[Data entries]
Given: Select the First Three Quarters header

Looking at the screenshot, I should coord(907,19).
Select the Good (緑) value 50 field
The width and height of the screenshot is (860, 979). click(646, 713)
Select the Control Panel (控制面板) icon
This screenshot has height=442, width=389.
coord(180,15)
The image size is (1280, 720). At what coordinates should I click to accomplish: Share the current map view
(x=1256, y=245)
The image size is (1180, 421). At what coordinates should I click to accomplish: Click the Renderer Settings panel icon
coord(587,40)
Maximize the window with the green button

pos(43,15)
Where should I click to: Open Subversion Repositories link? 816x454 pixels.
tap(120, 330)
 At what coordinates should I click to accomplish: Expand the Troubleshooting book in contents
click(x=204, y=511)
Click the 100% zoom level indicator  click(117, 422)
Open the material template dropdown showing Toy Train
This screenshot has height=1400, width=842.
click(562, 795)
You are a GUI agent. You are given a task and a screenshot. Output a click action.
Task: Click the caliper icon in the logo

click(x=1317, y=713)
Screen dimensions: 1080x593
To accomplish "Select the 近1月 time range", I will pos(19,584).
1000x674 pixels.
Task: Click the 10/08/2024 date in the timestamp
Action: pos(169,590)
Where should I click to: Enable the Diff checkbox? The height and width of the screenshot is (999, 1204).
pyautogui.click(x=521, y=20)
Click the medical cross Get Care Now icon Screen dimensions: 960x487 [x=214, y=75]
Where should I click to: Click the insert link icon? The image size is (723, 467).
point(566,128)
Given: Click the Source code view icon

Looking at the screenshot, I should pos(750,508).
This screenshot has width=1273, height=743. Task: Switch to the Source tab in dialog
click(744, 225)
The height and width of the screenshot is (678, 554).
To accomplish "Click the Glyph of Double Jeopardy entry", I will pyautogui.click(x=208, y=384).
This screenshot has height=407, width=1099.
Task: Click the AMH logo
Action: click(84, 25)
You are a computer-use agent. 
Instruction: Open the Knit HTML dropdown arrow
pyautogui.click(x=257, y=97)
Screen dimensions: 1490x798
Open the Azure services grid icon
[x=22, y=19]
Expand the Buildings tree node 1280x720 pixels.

### TASK DETAILS
Exact copies of all the entries above should be returned.

### ANSWER SECTION
Given: Select the First Three Quarters header

Looking at the screenshot, I should coord(907,19).
Select the Good (緑) value 50 field
The width and height of the screenshot is (860, 979). click(646, 713)
Select the Control Panel (控制面板) icon
This screenshot has height=442, width=389.
coord(180,15)
The image size is (1280, 720). At what coordinates should I click to accomplish: Share the current map view
(x=1256, y=245)
The image size is (1180, 421). At what coordinates should I click to accomplish: Click the Renderer Settings panel icon
coord(587,40)
Maximize the window with the green button

pos(43,15)
Where should I click to: Open Subversion Repositories link? 816x454 pixels.
tap(120, 330)
 At what coordinates should I click to accomplish: Expand the Troubleshooting book in contents
click(x=204, y=511)
Click the 100% zoom level indicator  click(117, 422)
Open the material template dropdown showing Toy Train
This screenshot has height=1400, width=842.
click(562, 795)
You are a GUI agent. You are given a task and a screenshot. Output a click action.
Task: Click the caliper icon in the logo

click(x=1317, y=713)
Screen dimensions: 1080x593
To accomplish "Select the 近1月 time range", I will pos(19,584).
1000x674 pixels.
Task: Click the 10/08/2024 date in the timestamp
Action: pos(169,590)
Where should I click to: Enable the Diff checkbox? The height and width of the screenshot is (999, 1204).
pyautogui.click(x=521, y=20)
Click the medical cross Get Care Now icon Screen dimensions: 960x487 [x=214, y=75]
Where should I click to: Click the insert link icon? The image size is (723, 467).
point(566,128)
Given: Click the Source code view icon

Looking at the screenshot, I should pos(750,508).
This screenshot has width=1273, height=743. Task: Switch to the Source tab in dialog
click(744, 225)
The height and width of the screenshot is (678, 554).
To accomplish "Click the Glyph of Double Jeopardy entry", I will pyautogui.click(x=208, y=384).
This screenshot has height=407, width=1099.
Task: Click the AMH logo
Action: click(84, 25)
You are a computer-use agent. 
Instruction: Open the Knit HTML dropdown arrow
pyautogui.click(x=257, y=97)
Screen dimensions: 1490x798
Open the Azure services grid icon
[x=22, y=19]
Expand the Buildings tree node 1280x720 pixels.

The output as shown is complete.